About the Book
From the Preface by Ted Gioia:
All of these musicians fought their way back over the next decade, and their success in re-establishing themselves as important artists was perhaps the first signal, initially unrecognized as such, that a re-evaluation of the earlier West Coast scene was under way. Less fortunate than these few were West Coasters such as Sonny Criss, Harold Land, Curtis Counce, Carl Perkins, Lennie Niehaus, Roy Porter, Teddy Edwards, Gerald Wilson, and those others whose careers languished without achieving either a later revival or even an early brief taste of fame. Certainly some West Coast jazz players have been awarded a central place in jazz history, but invariably they have been those who, like Charles Mingus or Eric Dolphy, left California for Manhattan. Those who stayed behind were, for the most part, left behind.

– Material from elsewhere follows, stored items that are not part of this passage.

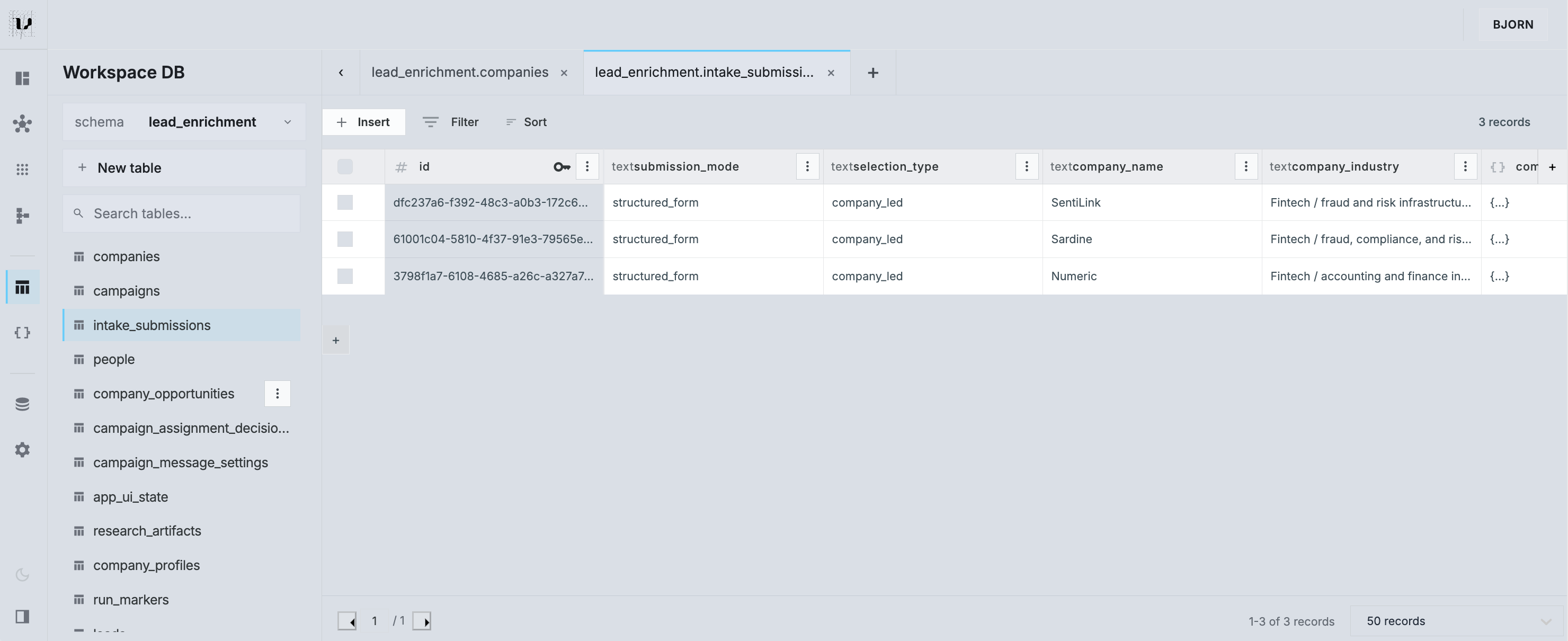Viewport: 1568px width, 641px height.
Task: Open the ERD hierarchy view icon
Action: tap(23, 216)
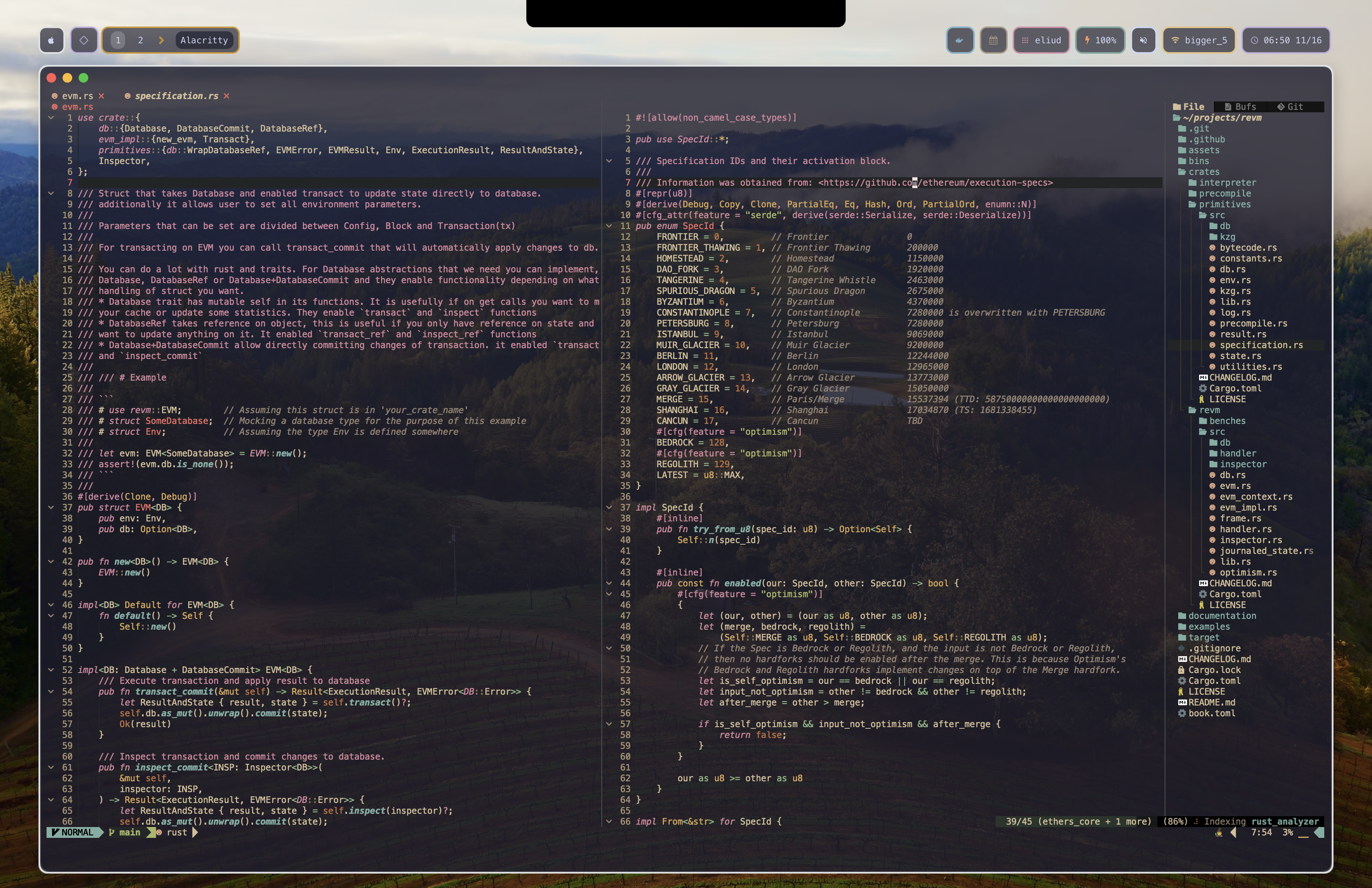Toggle the muted speaker icon
The image size is (1372, 888).
click(x=1143, y=41)
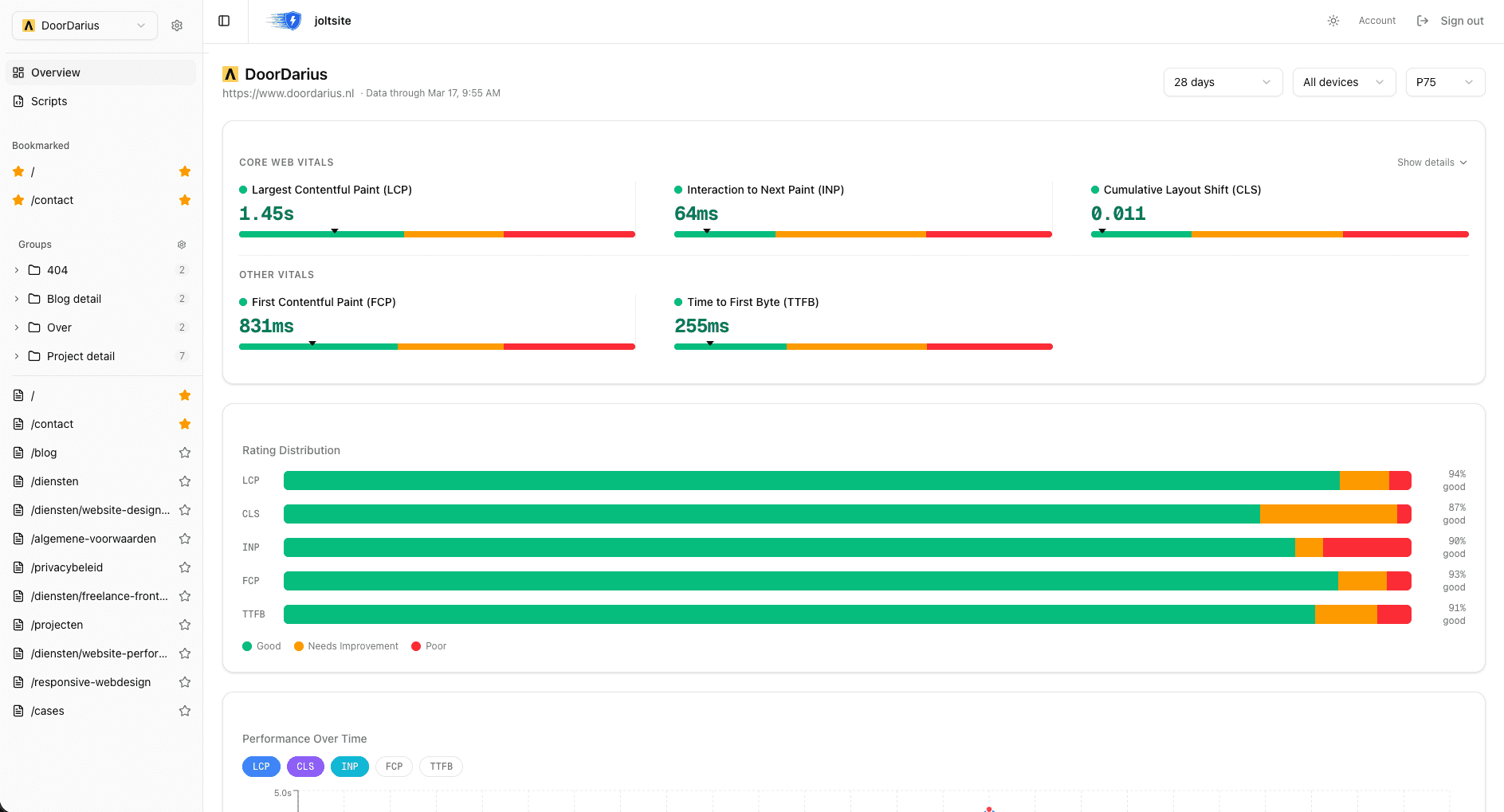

The time has come for a critical re-evaluation of this body of work. With more than forty years of perspective--since modern jazz came to California-we can perhaps now begin to make sense of the rich array of music presented there during those glory years. But to do so, we need to start almost from scratch. We need to throw away the stereotypes of West Coast jazz, reject the simplifications, catchphrases, and pigeonholings that have only confused the issue. So many discussions of the music have begun by asking, "What was West Coast jazz?"--as if some simple definition would answer all our questions. And when no simple answer emerged--how could it when the same critics asking the question could hardly agree on a definition of jazz itself?--this failure was brandished as grounds for dismissing the whole subject.
My approach is different. I start with the music itself, the musicians themselves, the geography and social situation, the clubs and the culture. I tried to learn what they have to tell us, rather than regurgitate the dubious critical consensus of the last generation. Was West Coast jazz the last regional style or merely a marketing fad? Was there really ever any such thing as West Coast jazz? If so, was it better or worse than East Coast jazz? Such questions are not without merit, but they provide a poor start for a serious historical inquiry.
I ask readers hoping for quick and easy answers to approach this work with an open mind and a modicum of patience. Generalizations will emerge; broader considerations will become increasingly clear; but only as we approach the close of this complex story, after we have let the music emerge in all its richness and diversity. By starting with some theory of West Coast jazz, we run the risk of seeing only what fits into our theory. Too many accounts of the music have fallen into just this trap. Instead, we need to see things with fresh eyes, hear the music again with fresh ears.